- _Required action_: Rewrite the saved data entries starting with the line that contains "has height=811, width=1193." and going on through the line that contains "The image size is (1200, 1200).", swapping "GUI agent" for "desktop agent" and leaving everything else unchanged.

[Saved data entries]
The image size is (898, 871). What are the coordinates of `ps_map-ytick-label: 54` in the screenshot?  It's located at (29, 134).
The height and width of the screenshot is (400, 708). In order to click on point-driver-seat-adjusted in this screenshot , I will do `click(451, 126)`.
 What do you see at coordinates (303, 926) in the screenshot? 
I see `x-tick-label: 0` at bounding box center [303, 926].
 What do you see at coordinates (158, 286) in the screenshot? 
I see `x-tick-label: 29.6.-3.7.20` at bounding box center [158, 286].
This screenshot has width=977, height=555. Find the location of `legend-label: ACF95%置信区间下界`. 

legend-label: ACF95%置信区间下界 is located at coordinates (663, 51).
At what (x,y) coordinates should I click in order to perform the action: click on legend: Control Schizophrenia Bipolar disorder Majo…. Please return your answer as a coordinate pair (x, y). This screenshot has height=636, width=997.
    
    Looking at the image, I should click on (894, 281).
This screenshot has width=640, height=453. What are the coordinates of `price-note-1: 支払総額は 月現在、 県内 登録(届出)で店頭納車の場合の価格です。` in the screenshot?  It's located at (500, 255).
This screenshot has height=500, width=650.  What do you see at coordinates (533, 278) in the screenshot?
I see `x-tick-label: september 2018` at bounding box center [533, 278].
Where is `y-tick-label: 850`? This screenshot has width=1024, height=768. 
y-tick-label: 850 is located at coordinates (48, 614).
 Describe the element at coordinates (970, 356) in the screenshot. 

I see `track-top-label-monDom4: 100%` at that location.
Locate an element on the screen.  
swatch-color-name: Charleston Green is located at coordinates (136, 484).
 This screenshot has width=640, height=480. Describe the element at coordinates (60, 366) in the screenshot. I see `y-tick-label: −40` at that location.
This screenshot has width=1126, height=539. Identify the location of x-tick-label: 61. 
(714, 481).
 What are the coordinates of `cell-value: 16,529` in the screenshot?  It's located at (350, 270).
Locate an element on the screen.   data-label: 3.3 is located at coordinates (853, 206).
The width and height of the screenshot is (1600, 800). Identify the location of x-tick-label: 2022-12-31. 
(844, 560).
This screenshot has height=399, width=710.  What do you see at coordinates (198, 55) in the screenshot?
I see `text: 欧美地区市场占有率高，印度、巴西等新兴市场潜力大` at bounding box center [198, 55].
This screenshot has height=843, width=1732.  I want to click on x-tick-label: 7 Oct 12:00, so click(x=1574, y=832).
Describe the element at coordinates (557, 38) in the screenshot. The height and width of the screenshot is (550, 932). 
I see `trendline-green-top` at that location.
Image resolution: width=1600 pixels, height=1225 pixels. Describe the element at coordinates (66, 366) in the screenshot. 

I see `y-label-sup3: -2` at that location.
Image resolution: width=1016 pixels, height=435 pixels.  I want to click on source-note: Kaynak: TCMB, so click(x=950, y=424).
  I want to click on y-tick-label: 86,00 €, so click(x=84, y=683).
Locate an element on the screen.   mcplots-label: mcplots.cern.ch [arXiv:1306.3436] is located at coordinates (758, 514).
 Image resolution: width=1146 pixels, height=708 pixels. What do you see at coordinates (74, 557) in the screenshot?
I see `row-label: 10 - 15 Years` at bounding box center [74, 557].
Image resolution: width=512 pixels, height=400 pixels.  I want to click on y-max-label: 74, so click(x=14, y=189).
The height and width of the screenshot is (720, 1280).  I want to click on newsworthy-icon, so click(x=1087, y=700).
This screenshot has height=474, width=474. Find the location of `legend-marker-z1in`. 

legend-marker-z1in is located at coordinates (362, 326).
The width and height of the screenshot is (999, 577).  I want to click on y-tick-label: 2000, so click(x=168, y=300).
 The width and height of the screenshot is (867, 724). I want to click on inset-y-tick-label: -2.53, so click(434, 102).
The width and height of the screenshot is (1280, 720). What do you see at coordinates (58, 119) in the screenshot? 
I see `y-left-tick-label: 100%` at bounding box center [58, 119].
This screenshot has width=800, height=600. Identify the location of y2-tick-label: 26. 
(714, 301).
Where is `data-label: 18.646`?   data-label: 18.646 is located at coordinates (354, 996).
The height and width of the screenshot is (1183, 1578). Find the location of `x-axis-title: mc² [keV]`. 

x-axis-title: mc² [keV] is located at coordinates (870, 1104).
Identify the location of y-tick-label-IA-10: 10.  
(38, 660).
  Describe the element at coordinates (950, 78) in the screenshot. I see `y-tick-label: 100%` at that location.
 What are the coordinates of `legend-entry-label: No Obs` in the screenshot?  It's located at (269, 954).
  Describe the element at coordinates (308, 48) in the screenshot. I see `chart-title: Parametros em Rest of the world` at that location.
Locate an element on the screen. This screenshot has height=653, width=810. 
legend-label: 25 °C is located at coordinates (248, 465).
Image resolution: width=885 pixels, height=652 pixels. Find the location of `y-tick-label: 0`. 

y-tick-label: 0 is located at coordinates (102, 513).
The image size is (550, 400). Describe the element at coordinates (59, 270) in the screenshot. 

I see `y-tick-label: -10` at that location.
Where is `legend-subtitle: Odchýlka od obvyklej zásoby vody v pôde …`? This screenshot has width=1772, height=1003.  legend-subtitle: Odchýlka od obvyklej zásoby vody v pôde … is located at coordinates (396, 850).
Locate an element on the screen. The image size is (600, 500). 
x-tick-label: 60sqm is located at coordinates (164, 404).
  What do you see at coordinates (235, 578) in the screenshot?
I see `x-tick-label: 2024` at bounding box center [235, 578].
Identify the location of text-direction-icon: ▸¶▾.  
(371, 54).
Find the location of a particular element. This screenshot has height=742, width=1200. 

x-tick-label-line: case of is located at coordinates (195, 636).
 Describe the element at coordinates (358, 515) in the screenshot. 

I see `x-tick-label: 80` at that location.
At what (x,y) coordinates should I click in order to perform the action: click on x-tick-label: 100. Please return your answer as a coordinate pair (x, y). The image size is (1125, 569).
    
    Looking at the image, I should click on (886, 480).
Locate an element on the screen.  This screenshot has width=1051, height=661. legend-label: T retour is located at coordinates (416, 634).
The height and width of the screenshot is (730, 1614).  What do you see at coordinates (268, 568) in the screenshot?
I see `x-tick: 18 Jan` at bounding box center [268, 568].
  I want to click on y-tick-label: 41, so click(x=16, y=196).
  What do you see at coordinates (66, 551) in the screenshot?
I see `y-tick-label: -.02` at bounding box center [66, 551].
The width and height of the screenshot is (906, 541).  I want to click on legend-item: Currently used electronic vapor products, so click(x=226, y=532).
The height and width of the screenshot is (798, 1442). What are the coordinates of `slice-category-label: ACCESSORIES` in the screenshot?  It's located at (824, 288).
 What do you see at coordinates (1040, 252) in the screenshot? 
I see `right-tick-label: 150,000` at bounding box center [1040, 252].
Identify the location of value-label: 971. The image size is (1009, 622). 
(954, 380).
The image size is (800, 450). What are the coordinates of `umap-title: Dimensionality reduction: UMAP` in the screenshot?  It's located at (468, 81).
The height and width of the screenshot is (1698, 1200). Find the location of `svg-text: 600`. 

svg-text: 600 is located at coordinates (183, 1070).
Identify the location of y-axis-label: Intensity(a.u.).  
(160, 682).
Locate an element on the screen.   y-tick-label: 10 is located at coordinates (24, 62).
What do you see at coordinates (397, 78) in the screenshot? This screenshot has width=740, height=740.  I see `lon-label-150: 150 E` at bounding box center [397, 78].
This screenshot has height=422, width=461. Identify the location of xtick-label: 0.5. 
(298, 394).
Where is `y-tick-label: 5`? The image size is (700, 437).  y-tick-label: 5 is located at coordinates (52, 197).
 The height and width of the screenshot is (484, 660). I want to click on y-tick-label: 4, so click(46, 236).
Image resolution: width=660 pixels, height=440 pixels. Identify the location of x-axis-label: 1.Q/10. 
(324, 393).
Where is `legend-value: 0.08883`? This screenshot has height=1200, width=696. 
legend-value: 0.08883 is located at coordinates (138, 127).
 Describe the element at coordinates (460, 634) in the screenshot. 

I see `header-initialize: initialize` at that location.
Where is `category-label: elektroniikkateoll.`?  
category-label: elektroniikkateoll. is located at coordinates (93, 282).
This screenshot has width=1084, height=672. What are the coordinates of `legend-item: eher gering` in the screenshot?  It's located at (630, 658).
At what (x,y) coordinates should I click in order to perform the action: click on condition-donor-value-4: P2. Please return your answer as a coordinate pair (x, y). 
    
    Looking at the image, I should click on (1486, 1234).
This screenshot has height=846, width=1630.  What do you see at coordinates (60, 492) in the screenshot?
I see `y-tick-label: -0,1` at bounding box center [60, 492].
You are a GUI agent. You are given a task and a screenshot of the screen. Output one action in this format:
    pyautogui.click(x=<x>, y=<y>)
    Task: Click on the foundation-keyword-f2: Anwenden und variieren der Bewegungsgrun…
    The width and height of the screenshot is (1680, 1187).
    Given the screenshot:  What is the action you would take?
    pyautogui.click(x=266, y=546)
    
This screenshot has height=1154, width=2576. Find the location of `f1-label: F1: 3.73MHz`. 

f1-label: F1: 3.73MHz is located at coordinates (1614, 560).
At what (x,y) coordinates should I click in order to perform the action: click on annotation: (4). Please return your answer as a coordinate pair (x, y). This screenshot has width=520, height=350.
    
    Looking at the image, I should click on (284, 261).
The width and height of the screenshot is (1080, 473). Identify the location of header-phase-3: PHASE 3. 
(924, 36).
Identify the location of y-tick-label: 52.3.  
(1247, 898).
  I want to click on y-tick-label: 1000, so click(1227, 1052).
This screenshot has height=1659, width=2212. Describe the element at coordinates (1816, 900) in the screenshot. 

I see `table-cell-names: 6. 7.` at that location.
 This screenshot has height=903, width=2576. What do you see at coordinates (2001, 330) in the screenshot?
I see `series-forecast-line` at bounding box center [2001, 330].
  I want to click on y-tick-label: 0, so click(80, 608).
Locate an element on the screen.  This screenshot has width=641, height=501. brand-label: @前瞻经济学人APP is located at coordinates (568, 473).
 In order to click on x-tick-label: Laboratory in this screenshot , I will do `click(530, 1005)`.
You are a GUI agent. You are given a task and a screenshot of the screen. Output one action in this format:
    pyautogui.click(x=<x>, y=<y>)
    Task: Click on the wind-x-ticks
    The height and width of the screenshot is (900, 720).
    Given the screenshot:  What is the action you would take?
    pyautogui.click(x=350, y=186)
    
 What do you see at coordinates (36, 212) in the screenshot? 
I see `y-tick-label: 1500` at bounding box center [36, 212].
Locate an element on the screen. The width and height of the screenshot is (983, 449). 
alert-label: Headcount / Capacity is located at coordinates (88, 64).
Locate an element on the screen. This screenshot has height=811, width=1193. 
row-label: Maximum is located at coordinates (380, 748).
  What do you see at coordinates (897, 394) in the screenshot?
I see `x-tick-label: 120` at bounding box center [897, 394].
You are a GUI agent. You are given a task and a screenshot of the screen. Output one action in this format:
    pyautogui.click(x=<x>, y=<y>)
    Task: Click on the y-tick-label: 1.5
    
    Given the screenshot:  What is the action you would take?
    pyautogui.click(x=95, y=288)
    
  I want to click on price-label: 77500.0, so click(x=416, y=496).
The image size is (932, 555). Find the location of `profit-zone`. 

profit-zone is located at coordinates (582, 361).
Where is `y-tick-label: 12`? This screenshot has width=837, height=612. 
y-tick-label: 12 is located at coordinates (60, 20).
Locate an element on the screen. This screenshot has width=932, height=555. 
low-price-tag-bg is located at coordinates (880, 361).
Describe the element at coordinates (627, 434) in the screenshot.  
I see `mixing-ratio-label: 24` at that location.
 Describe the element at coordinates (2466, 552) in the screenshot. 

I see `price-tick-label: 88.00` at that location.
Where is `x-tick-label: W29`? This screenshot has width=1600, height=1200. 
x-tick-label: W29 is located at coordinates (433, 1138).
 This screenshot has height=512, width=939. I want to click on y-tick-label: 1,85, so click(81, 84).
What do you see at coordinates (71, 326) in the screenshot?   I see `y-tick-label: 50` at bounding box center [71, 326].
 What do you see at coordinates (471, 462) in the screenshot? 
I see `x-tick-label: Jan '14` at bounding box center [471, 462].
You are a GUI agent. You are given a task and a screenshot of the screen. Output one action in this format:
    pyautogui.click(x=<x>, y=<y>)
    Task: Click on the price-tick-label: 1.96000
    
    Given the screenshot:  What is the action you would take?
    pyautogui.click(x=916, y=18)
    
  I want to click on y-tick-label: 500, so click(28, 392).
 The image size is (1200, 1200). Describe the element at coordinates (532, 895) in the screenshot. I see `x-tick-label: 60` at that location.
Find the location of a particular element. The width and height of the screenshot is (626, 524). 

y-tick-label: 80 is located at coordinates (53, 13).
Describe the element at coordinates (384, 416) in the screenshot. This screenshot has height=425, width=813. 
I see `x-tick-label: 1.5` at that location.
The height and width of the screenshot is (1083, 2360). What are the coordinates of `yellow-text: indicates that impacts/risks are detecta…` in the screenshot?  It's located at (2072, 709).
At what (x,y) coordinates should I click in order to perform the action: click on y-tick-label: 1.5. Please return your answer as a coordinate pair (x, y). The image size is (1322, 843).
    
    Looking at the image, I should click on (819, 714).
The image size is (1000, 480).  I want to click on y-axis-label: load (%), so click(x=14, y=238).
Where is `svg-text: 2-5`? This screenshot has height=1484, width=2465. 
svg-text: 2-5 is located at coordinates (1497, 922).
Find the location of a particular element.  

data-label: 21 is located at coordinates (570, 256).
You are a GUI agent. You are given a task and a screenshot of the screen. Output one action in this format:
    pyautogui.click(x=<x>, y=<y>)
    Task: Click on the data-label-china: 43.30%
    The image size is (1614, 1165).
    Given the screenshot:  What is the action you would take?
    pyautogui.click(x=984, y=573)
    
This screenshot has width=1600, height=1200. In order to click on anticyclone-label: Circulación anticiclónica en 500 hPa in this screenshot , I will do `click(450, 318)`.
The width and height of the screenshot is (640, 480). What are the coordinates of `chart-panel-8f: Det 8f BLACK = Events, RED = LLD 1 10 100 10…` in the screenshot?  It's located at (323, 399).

- _Solution to this exercise_:
Locate an element on the screen. This screenshot has height=811, width=1193. 
row-label: Maximum is located at coordinates (380, 748).
  What do you see at coordinates (897, 394) in the screenshot?
I see `x-tick-label: 120` at bounding box center [897, 394].
You are a desktop agent. You are given a task and a screenshot of the screen. Output one action in this format:
    pyautogui.click(x=<x>, y=<y>)
    Task: Click on the y-tick-label: 1.5
    
    Given the screenshot:  What is the action you would take?
    pyautogui.click(x=95, y=288)
    
  I want to click on price-label: 77500.0, so click(x=416, y=496).
The image size is (932, 555). Find the location of `profit-zone`. 

profit-zone is located at coordinates (582, 361).
Where is `y-tick-label: 12`? This screenshot has width=837, height=612. 
y-tick-label: 12 is located at coordinates (60, 20).
Locate an element on the screen. This screenshot has width=932, height=555. 
low-price-tag-bg is located at coordinates (880, 361).
Describe the element at coordinates (627, 434) in the screenshot.  
I see `mixing-ratio-label: 24` at that location.
 Describe the element at coordinates (2466, 552) in the screenshot. 

I see `price-tick-label: 88.00` at that location.
Where is `x-tick-label: W29`? This screenshot has width=1600, height=1200. 
x-tick-label: W29 is located at coordinates (433, 1138).
 This screenshot has height=512, width=939. I want to click on y-tick-label: 1,85, so click(81, 84).
What do you see at coordinates (71, 326) in the screenshot?   I see `y-tick-label: 50` at bounding box center [71, 326].
 What do you see at coordinates (471, 462) in the screenshot? 
I see `x-tick-label: Jan '14` at bounding box center [471, 462].
You are a desktop agent. You are given a task and a screenshot of the screen. Output one action in this format:
    pyautogui.click(x=<x>, y=<y>)
    Task: Click on the price-tick-label: 1.96000
    
    Given the screenshot:  What is the action you would take?
    pyautogui.click(x=916, y=18)
    
  I want to click on y-tick-label: 500, so click(28, 392).
 The image size is (1200, 1200). Describe the element at coordinates (532, 895) in the screenshot. I see `x-tick-label: 60` at that location.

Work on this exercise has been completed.